What to do: Edit the items below by replacing each "click" with "tap" and leaving everything else as it is. Leave the pictures out of your answer.

▼

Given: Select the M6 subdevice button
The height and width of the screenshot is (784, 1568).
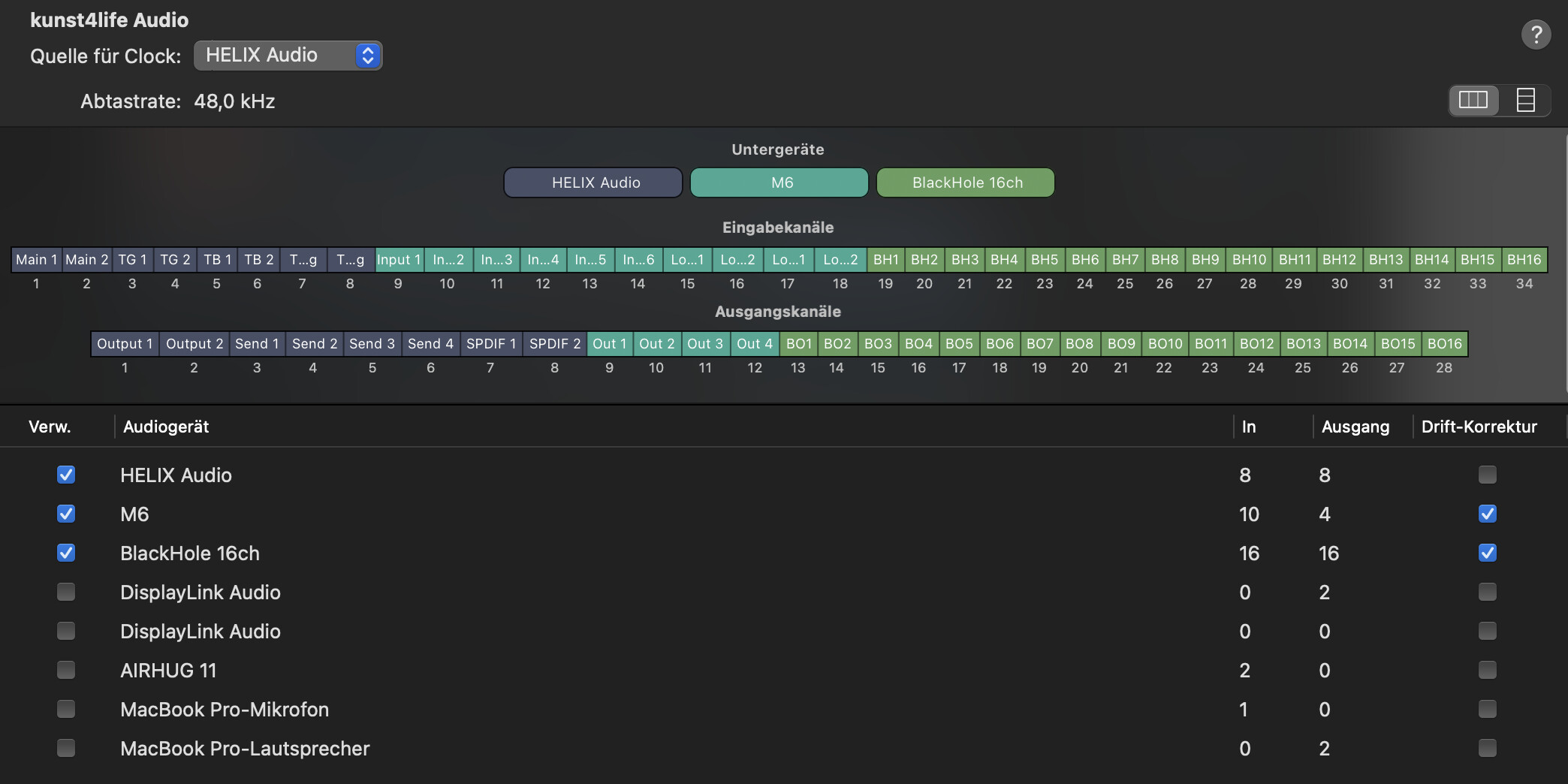Looking at the screenshot, I should (x=779, y=182).
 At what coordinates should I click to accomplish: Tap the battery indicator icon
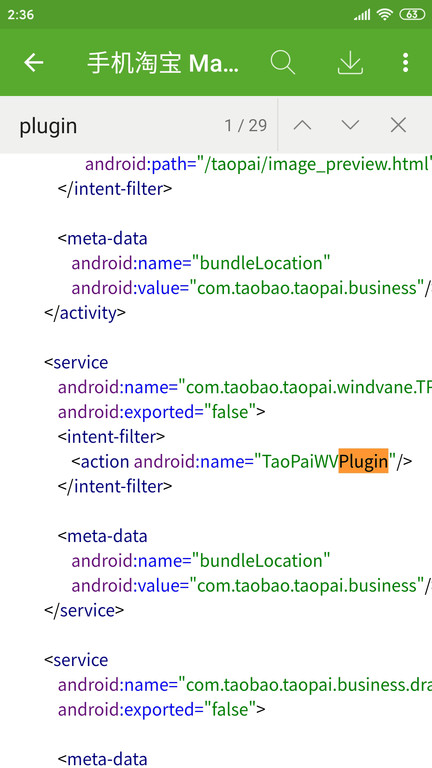412,15
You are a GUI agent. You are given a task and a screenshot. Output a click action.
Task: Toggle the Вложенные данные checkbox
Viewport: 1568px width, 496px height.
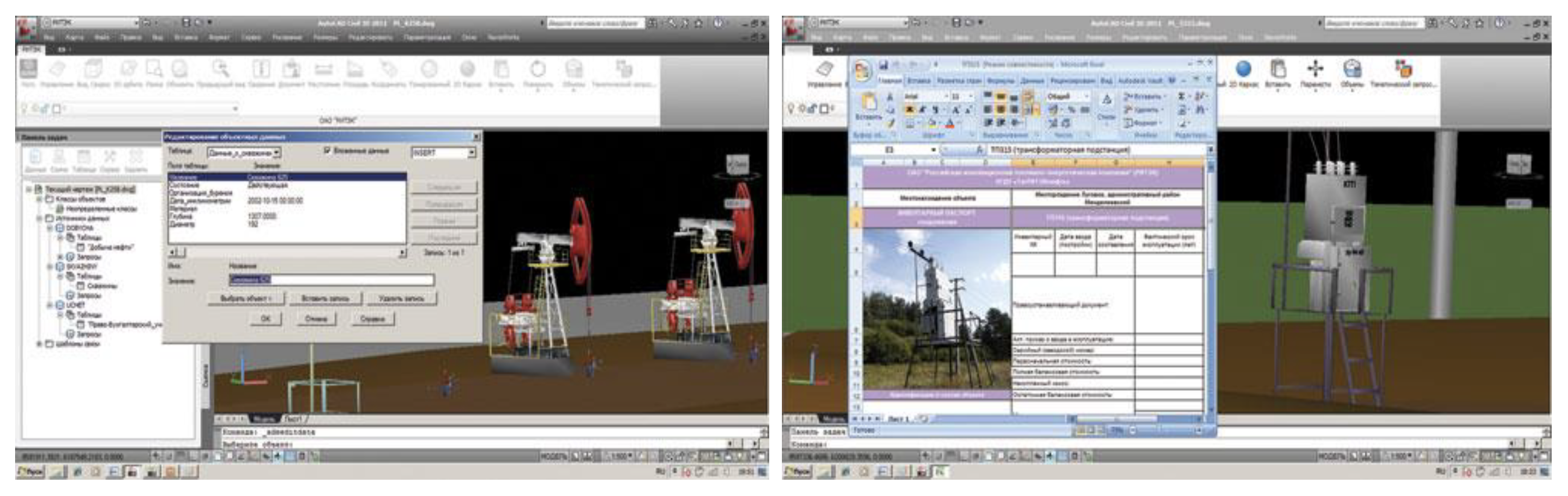[328, 150]
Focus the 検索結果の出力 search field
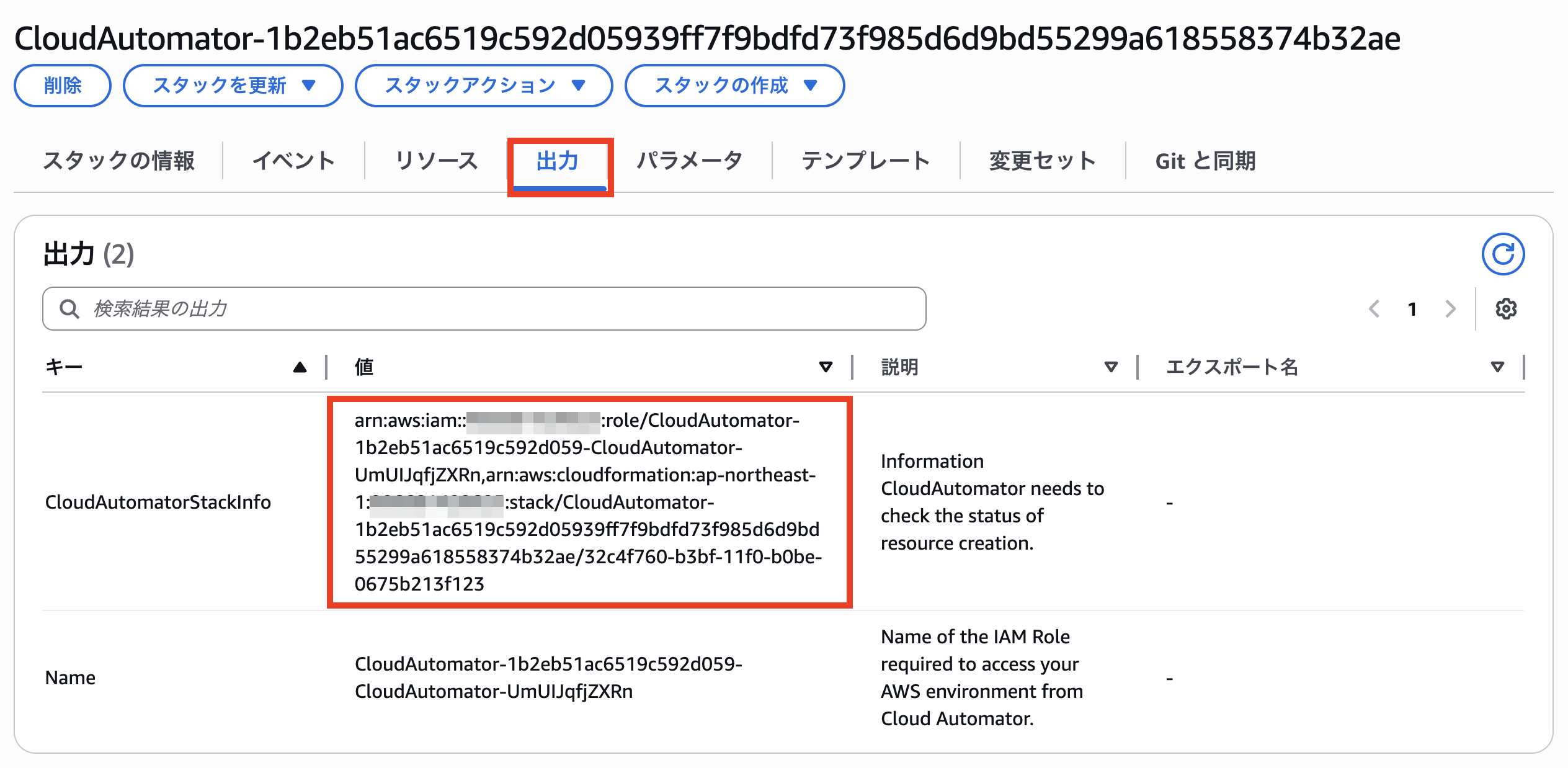Screen dimensions: 1568x768 pos(484,308)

▲

Solution below:
Given: Select the M6 subdevice button
The height and width of the screenshot is (784, 1568).
Looking at the screenshot, I should (x=779, y=182).
 At what coordinates should I tap to accomplish: Tap the battery indicator icon
412,15
You are a GUI agent. You are given a task and a screenshot. Output a tap action.
Task: Toggle the Вложенные данные checkbox
Viewport: 1568px width, 496px height.
[328, 150]
Focus the 検索結果の出力 search field
Screen dimensions: 1568x768 pos(484,308)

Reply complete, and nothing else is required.